Forrest Rhyne

No. 43, 49
- Position: Linebacker

Personal information
- Born: May 29, 1999 (age 27) Waynesboro, Pennsylvania, U.S.
- Listed height: 6 ft 1 in (1.85 m)
- Listed weight: 233 lb (106 kg)

Career information
- High school: Waynesboro Area (Waynesboro, Pennsylvania)
- College: Villanova
- NFL draft: 2022: undrafted

Career history
- Indianapolis Colts (2022); Pittsburgh Steelers (2023)*; BC Lions (2024)*;
- * Offseason or practice squad member only

Awards and highlights
- CAA Defensive Player of the Year (2021); First-team FCS All-American (2021); 3× First-team All-CAA (2019–2021);

Career NFL statistics
- Total tackles: 1
- Stats at Pro Football Reference
- Stats at CFL.ca

= Forrest Rhyne =

American gridiron football player (born 1999)

Forrest Rhyne (born May 29, 1999) is an American former professional football linebacker. He played college football at Villanova.

==Early life==
Rhyne grew up in Waynesboro, Pennsylvania and attended Waynesboro Area Senior High School.
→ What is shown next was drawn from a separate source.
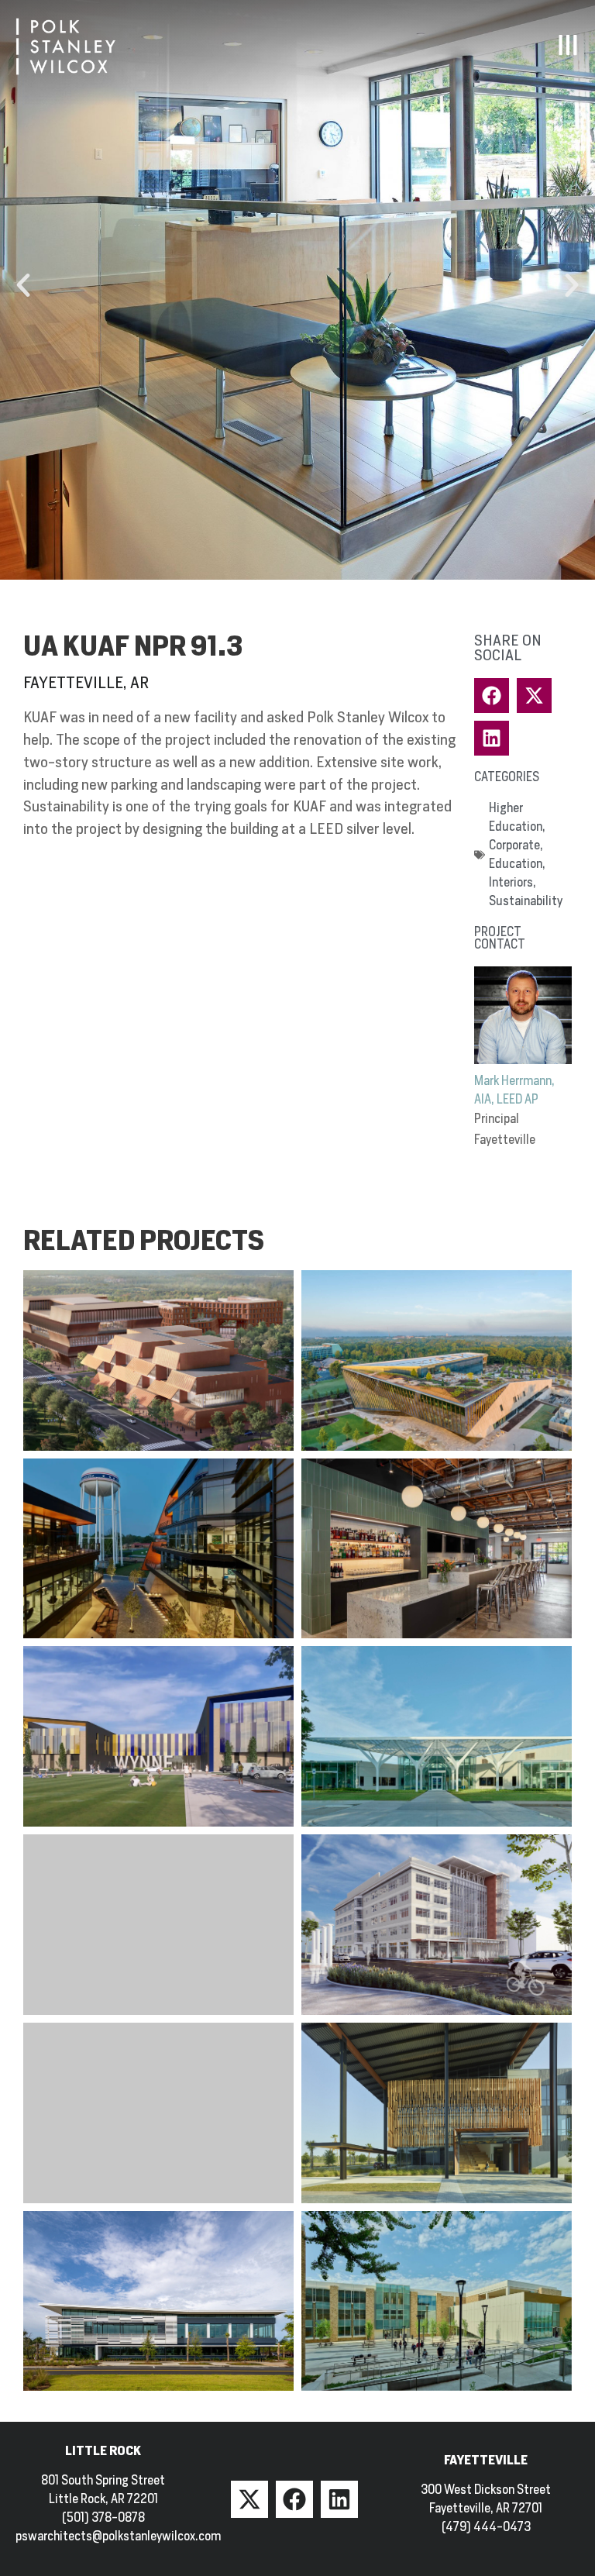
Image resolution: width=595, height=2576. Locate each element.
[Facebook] (294, 2499)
He was named All-State the Defensive Most Valuable Player of the Mid-Penn Colonial Conference as a junior after making 151 total tackles. Rhyne repeated as an All-State selection as a senior after recording 112 tackles with 21 tackles for loss and 2.5 sacks. He was rated a two-star recruit and committed to play college football at Villanova over offers from Columbia, Holy Cross, Richmond, and Robert Morris.

==College career==
Rhyne played college football for the Villanova Wildcats for five seasons. He became a starter at linebacker entering his junior season. Rhyne finished the season with 116 tackles, 14.5 tackles for loss, and 6.5 sacks and was named first-team All-Colonial Athletic Conference (CAA). He repeated as a first-team All-CAA selection during his senior season, which was shortened and played in the spring of 2021 due to the COVID-19 pandemic in the United States. Rhyne opted to use the extra year of eligibility granted to college athletes in 2020 due to the COVID-19 pandemic. In his final season, he made 153 tackles with 5.5 tackles for loss, three sacks, and one fumble recovery and was named the CAA Defensive Player of the Year and an FCS All-American. Rhyne finished his college career with 310 tackles, 22.5 tackles for loss, 11.5 sacks, one forced fumble, and one fumble recovery.

==Professional career==

Pre-draft measurables
| Height | Weight | Arm length | Hand span | 40-yard dash | 10-yard split | 20-yard split | 20-yard shuttle | Three-cone drill | Vertical jump | Broad jump | Bench press |
| 6 ft 1+3⁄8 in (1.86 m) | 233 lb (106 kg) | 30 in (0.76 m) | 8+3⁄8 in (0.21 m) | 4.69 s | 1.58 s | 2.74 s | 4.20 s | 7.26 s | 32.5 in (0.83 m) | 9 ft 10 in (3.00 m) | 26 reps |
All values from Pro Day

===Indianapolis Colts===
Rhyne signed with the Indianapolis Colts as an undrafted free agent on May 13, 2022. He was waived during final roster cuts on August 30, but was signed to the team's practice squad the next day. Rhyne was waived on September 27 but was re-signed to the practice squad on October 25. He was elevated to the active roster on November 28, for the team's Week 12 game against the Pittsburgh Steelers and made his NFL debut in the game.

Rhyne signed a reserve/future contract with Indianapolis on January 9, 2023. He was waived by the Colts on May 4.

===Pittsburgh Steelers===
On August 13, 2023, Rhyne signed with the Pittsburgh Steelers. On August 26, Rhyne was released by the Steelers.

=== BC Lions ===
On January 9, 2024, Rhyne signed with the BC Lions of the Canadian Football League. On May 24, Rhyne was suspended by the CFL; he was reinstated on May 30. Rhyne was released by the Lions on June 2.